Setelah lebih dari 150 tahun mengangkut para bangsawan Inggris, Kereta Kerajaan akan mengakhiri perjalanannya. Raja Charles III memutuskan untuk menghentikan operasional moda transportasi ikonik ini, dengan alasan efisiensi dan modernisasi anggaran kerajaan.
Kereta ini pertama kali diperkenalkan pada 1869 oleh Ratu Victoria, nenek buyut Raja Charles. Dalam perjalanannya, Kereta Kerajaan telah mengalami berbagai pembaruan. Armada terakhir terdiri dari sembilan gerbong yang bisa dikaitkan dengan lokomotif komersial, dengan penambahan terakhir pada tahun 1986.
Namun dalam setahun terakhir, kereta tersebut hanya digunakan dua kali. Meski jarang dipakai, biaya operasionalnya tetap tinggi — mencapai hampir £80.000 atau sekitar Rp1,6 miliar.
James Chalmers, bendahara kerajaan yang secara resmi disebut Keeper of the Privy Purse, menjelaskan bahwa keputusan untuk menghentikan layanan ini adalah bagian dari langkah modernisasi dan efisiensi keuangan istana.

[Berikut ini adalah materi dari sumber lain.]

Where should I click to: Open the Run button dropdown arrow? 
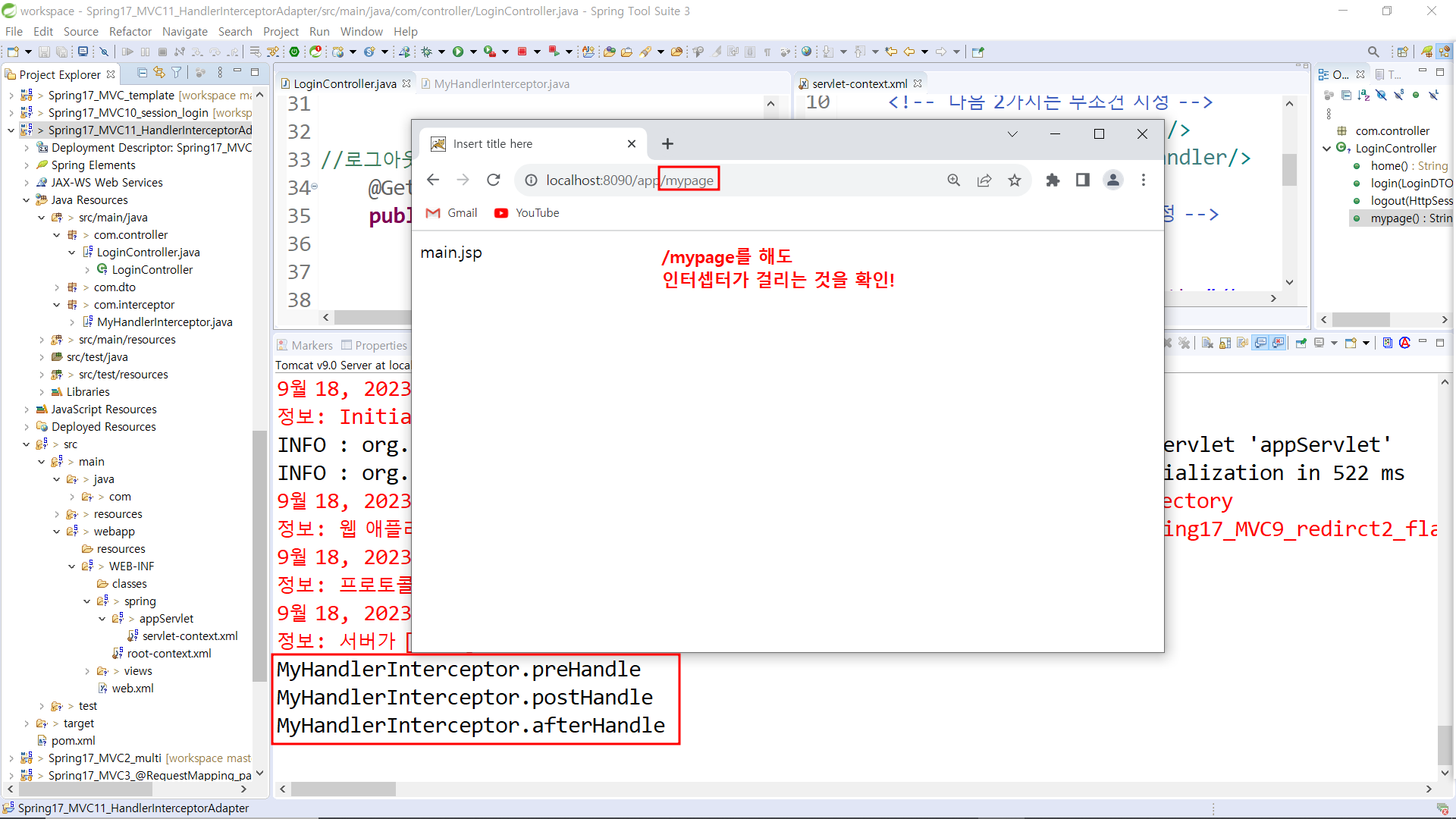point(473,52)
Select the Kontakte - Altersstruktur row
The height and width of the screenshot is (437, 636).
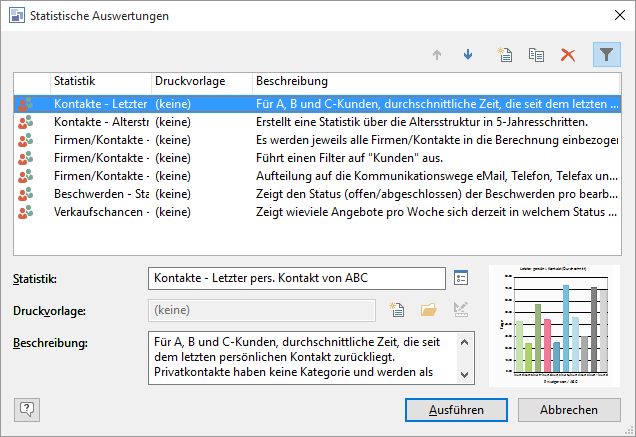pos(101,121)
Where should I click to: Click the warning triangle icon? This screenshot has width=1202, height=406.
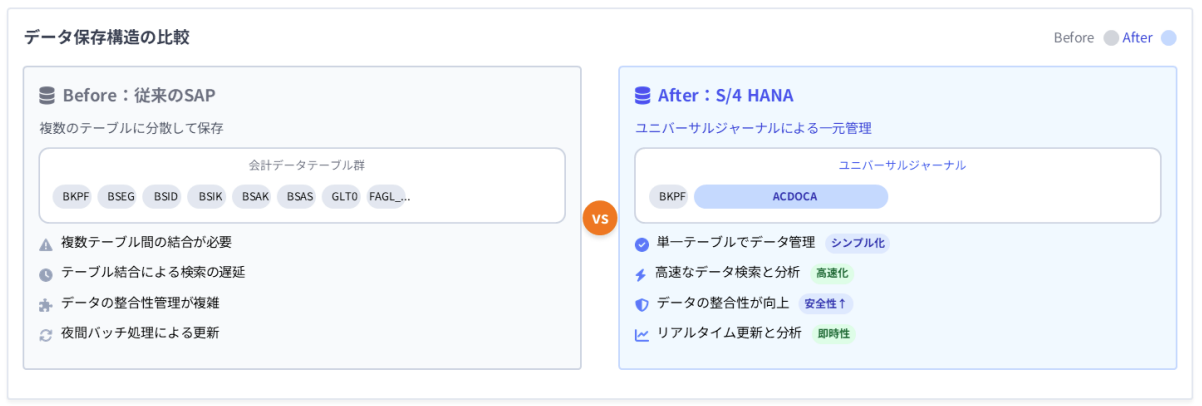(x=46, y=244)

“Seperti banyak aspek rumah tangga kerajaan lainnya, sudah saatnya kita mengucapkan selamat tinggal yang pantas,” ujarnya, seraya menekankan pentingnya alokasi dana yang lebih disiplin dan relevan dengan perkembangan zaman.
Di balik keputusan ini, tersimpan nostalgia. Raja Charles dikabarkan memiliki kenangan pribadi terhadap Kereta Kerajaan, namun perawatan dan operasional jangka panjangnya dinilai membutuhkan anggaran besar. Meski demikian, belum ada rincian pasti tentang berapa besar penghematan yang akan diperoleh setelah penghentian layanan tersebut pada 2027.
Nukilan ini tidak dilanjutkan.